Quemar libros –al igual que quemar la bandera– tiene implicaciones más allá de la destrucción física de unos objetos. Dejando al margen el debate sobre si la Ley debe amparar o no estas acciones, lo cierto es que la piromanía hacia determinados símbolos revela instintos muy profundos de determinadas personas.

Ayer, Cristiana Almeida, militante del Partido Comunista desde 1963 (es decir, poco antes de que sus conmilitones chinos continuaran el legado de los nazis) aseguró con el desparpajo que la suele caracterizar que cada vez que ve libros de César Vidal, Pío Moa y de otros historiadores (contrarios a su sesgada versión de la historia de España) en el Corte Ingles le entran ganas de quemar el stand.

No son, desde luego, las declaraciones más afortunadas para una supuestamente "progresista" abogada; pero, eso sí, reflejan a la perfección lo que determinados sectores de la izquierda harían con la derecha (y con la disidencia en general) si pudieran abrir una pequeña brecha en el Estado de Derecho español que les concediera mayor discrecionalidad en sus actuaciones (algo que, sin duda alguna, vienen intentando desde hace años con abnegado esfuerzo, aliándose con todos aquellos que pretendan cargarse la Constitución por los motivos más variopintos).

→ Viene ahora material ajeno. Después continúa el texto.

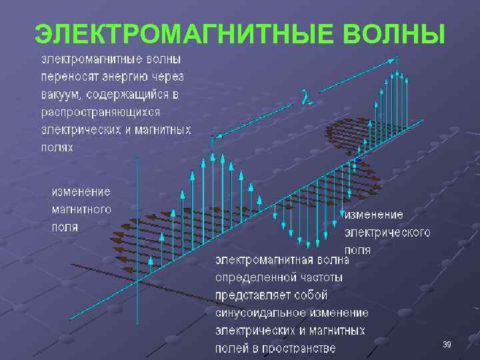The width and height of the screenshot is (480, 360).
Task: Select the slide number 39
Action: tap(447, 344)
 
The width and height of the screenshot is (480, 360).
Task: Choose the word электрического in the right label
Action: tap(387, 233)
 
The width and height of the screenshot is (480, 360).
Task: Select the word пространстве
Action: tap(303, 348)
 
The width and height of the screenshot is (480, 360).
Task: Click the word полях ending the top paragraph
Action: tap(57, 147)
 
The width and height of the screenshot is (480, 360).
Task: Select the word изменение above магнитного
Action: tap(81, 192)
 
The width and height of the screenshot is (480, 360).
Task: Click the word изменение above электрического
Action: tap(374, 215)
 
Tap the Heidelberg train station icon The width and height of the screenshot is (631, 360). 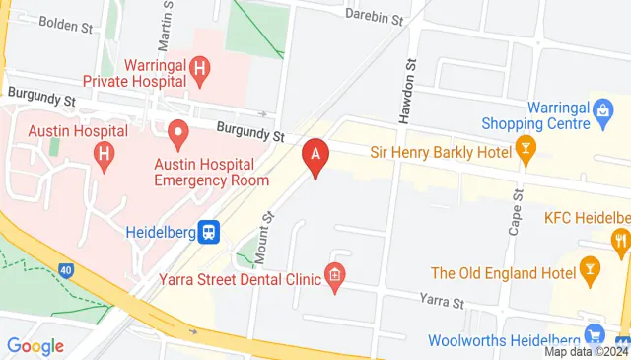pos(209,232)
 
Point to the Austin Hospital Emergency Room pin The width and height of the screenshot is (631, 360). pos(178,130)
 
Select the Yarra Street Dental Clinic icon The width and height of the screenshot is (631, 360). pos(335,278)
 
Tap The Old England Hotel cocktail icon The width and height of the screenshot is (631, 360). pos(591,267)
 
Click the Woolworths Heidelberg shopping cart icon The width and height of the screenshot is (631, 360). pos(593,335)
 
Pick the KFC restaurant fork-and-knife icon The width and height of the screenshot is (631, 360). pos(620,239)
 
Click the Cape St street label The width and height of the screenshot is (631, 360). pos(515,211)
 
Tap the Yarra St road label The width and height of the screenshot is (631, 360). pos(441,297)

Tampoco parece el momento más adecuado para verter este tipo de comentarios. No ya por la efeméride de los 75 años de la quema de libros en Alemania, sino por la reciente expropiación en Cataluña de las licencias de La Cope y a Punto Radio por parte del CAC, lo que no deja de ser una forma de eliminar las voces díscolas y "quemar" las frecuencias de radio. Cuando la ofensiva nacional-socialista aun está caliente en ciertas regiones de España, no conviene remover las miserias propias y vanagloriarse del imparable avance hacia la autocracia.

Eso sí, habrá que concederle a Almeida que difícilmente habría hallado un foro más propicio para sus exabruptos: un acto en el Círculo de Bellas Artes que celebraba el funeral de la Causa General de Garzón. Pocos lugares, y pocos auditorios, serían más adecuados para echarse unas risas sobre la quema de libros, especialmente mientras rendían pleitesía a uno de los autos judiciales más sectarios, politizados y esperpénticos de la historia de España.

La exaltación del irracionalismo pirómano por parte de Almeida se ha visto perfectamente complementado con su propuesta de convertir ese auto de Garzón en anexo de la Constitución española; a saber, transformar a Garzón en el Dzerzhinski español, a sus fobias en fundamentos jurídicos y a sus mentiras en la doctrina de una ciudadanía sumisa al poder.

Desde luego, como dice el presidente del Gobierno, todavía hay una minoría en España que no ha olvidado a Franco, pero más bien parecen encontrarse en su propia casa.